Dataset entries:
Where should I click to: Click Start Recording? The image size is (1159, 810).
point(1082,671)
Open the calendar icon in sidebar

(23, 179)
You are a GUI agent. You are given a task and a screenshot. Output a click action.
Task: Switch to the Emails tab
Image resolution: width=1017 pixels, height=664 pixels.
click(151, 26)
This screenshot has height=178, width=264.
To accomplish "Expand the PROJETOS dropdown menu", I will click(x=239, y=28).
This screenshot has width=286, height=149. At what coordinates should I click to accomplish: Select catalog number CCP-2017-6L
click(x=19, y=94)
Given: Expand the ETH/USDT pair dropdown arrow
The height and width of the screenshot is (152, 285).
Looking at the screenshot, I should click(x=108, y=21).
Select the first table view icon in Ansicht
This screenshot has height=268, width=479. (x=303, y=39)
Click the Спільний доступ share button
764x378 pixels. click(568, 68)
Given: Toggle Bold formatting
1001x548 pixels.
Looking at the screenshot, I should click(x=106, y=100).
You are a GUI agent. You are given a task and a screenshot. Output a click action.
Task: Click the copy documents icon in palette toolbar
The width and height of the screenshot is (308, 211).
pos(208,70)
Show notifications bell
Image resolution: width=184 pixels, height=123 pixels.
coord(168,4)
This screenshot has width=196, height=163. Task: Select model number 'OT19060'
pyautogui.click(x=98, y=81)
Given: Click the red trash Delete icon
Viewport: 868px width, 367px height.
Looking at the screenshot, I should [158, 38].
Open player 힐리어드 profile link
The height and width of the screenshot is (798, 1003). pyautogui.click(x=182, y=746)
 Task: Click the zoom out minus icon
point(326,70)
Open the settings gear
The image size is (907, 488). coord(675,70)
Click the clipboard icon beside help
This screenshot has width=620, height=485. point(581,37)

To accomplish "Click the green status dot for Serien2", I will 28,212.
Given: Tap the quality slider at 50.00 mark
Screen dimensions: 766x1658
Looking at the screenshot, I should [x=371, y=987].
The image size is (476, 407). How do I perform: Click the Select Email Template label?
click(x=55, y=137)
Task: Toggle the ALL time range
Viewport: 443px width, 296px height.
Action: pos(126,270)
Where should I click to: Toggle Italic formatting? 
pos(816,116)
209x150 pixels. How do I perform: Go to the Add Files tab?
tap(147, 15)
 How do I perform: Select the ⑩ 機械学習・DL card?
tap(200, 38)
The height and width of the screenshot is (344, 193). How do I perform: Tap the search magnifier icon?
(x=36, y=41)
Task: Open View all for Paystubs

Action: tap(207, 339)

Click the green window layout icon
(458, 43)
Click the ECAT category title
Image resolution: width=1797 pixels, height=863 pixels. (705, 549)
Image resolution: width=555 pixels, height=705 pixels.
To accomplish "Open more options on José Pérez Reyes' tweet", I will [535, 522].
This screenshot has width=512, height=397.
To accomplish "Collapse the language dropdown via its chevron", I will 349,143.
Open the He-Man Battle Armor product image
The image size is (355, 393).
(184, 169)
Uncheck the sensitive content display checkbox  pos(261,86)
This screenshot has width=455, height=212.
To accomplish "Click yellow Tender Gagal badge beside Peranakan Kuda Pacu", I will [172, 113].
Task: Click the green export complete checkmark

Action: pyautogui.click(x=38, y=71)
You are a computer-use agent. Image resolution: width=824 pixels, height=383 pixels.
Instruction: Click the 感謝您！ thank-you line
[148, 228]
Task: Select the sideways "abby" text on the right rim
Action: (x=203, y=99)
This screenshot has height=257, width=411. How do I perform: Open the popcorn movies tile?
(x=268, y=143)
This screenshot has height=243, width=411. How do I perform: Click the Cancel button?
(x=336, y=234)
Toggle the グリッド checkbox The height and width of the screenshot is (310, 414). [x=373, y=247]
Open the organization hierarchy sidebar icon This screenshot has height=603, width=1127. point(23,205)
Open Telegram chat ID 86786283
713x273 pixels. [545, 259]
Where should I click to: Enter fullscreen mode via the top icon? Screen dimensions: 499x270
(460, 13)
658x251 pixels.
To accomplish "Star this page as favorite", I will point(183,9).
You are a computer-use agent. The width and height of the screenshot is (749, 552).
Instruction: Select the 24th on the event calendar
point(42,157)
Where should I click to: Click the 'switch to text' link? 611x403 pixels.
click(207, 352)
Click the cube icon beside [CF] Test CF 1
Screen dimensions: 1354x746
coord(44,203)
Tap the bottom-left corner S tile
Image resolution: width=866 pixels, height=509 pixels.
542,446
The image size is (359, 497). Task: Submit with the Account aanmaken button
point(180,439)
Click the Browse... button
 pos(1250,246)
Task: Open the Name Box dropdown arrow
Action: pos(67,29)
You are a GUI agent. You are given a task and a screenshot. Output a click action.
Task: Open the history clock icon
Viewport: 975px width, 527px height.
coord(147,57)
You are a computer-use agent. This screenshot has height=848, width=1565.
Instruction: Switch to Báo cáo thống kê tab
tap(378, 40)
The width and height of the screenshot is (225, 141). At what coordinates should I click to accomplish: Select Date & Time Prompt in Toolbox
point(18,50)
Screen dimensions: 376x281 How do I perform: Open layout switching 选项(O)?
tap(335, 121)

§ **REQUIRED WORK**:
Every record above must be printed again exactly as it stands.

§ **RESPONSE TO THE TASK**:
Where should I click to: Click Start Recording? The image size is (1159, 810).
point(1082,671)
Open the calendar icon in sidebar

(23, 179)
You are a GUI agent. You are given a task and a screenshot. Output a click action.
Task: Switch to the Emails tab
Image resolution: width=1017 pixels, height=664 pixels.
click(151, 26)
This screenshot has height=178, width=264.
To accomplish "Expand the PROJETOS dropdown menu", I will click(x=239, y=28).
This screenshot has width=286, height=149. At what coordinates should I click to accomplish: Select catalog number CCP-2017-6L
click(x=19, y=94)
Given: Expand the ETH/USDT pair dropdown arrow
The height and width of the screenshot is (152, 285).
Looking at the screenshot, I should click(x=108, y=21).
Select the first table view icon in Ansicht
This screenshot has height=268, width=479. (x=303, y=39)
Click the Спільний доступ share button
764x378 pixels. click(568, 68)
Given: Toggle Bold formatting
1001x548 pixels.
Looking at the screenshot, I should click(x=106, y=100).
You are a GUI agent. You are given a task and a screenshot. Output a click action.
Task: Click the copy documents icon in palette toolbar
The width and height of the screenshot is (308, 211).
pos(208,70)
Show notifications bell
Image resolution: width=184 pixels, height=123 pixels.
coord(168,4)
This screenshot has width=196, height=163. Task: Select model number 'OT19060'
pyautogui.click(x=98, y=81)
Given: Click the red trash Delete icon
Viewport: 868px width, 367px height.
Looking at the screenshot, I should [158, 38].
Open player 힐리어드 profile link
The height and width of the screenshot is (798, 1003). pyautogui.click(x=182, y=746)
 Task: Click the zoom out minus icon
point(326,70)
Open the settings gear
The image size is (907, 488). coord(675,70)
Click the clipboard icon beside help
This screenshot has width=620, height=485. point(581,37)

To accomplish "Click the green status dot for Serien2", I will 28,212.
Given: Tap the quality slider at 50.00 mark
Screen dimensions: 766x1658
Looking at the screenshot, I should [x=371, y=987].
The image size is (476, 407). How do I perform: Click the Select Email Template label?
click(x=55, y=137)
Task: Toggle the ALL time range
Viewport: 443px width, 296px height.
Action: pos(126,270)
Where should I click to: Toggle Italic formatting? 
pos(816,116)
209x150 pixels. How do I perform: Go to the Add Files tab?
tap(147, 15)
 How do I perform: Select the ⑩ 機械学習・DL card?
tap(200, 38)
The height and width of the screenshot is (344, 193). How do I perform: Tap the search magnifier icon?
(x=36, y=41)
Task: Open View all for Paystubs

Action: tap(207, 339)

Click the green window layout icon
(458, 43)
Click the ECAT category title
Image resolution: width=1797 pixels, height=863 pixels. (705, 549)
Image resolution: width=555 pixels, height=705 pixels.
To accomplish "Open more options on José Pérez Reyes' tweet", I will [535, 522].
This screenshot has width=512, height=397.
To accomplish "Collapse the language dropdown via its chevron", I will 349,143.
Open the He-Man Battle Armor product image
The image size is (355, 393).
(184, 169)
Uncheck the sensitive content display checkbox  pos(261,86)
This screenshot has width=455, height=212.
To accomplish "Click yellow Tender Gagal badge beside Peranakan Kuda Pacu", I will [172, 113].
Task: Click the green export complete checkmark

Action: pyautogui.click(x=38, y=71)
You are a computer-use agent. Image resolution: width=824 pixels, height=383 pixels.
Instruction: Click the 感謝您！ thank-you line
[148, 228]
Task: Select the sideways "abby" text on the right rim
Action: (x=203, y=99)
This screenshot has height=257, width=411. How do I perform: Open the popcorn movies tile?
(x=268, y=143)
This screenshot has height=243, width=411. How do I perform: Click the Cancel button?
(x=336, y=234)
Toggle the グリッド checkbox The height and width of the screenshot is (310, 414). [x=373, y=247]
Open the organization hierarchy sidebar icon This screenshot has height=603, width=1127. point(23,205)
Open Telegram chat ID 86786283
713x273 pixels. [545, 259]
Where should I click to: Enter fullscreen mode via the top icon? Screen dimensions: 499x270
(460, 13)
658x251 pixels.
To accomplish "Star this page as favorite", I will point(183,9).
You are a computer-use agent. The width and height of the screenshot is (749, 552).
Instruction: Select the 24th on the event calendar
point(42,157)
Where should I click to: Click the 'switch to text' link? 611x403 pixels.
click(207, 352)
Click the cube icon beside [CF] Test CF 1
Screen dimensions: 1354x746
coord(44,203)
Tap the bottom-left corner S tile
Image resolution: width=866 pixels, height=509 pixels.
542,446
The image size is (359, 497). Task: Submit with the Account aanmaken button
point(180,439)
Click the Browse... button
 pos(1250,246)
Task: Open the Name Box dropdown arrow
Action: pos(67,29)
You are a GUI agent. You are given a task and a screenshot. Output a click action.
Task: Open the history clock icon
Viewport: 975px width, 527px height.
coord(147,57)
You are a computer-use agent. This screenshot has height=848, width=1565.
Instruction: Switch to Báo cáo thống kê tab
tap(378, 40)
The width and height of the screenshot is (225, 141). At what coordinates should I click to accomplish: Select Date & Time Prompt in Toolbox
point(18,50)
Screen dimensions: 376x281 How do I perform: Open layout switching 选项(O)?
tap(335, 121)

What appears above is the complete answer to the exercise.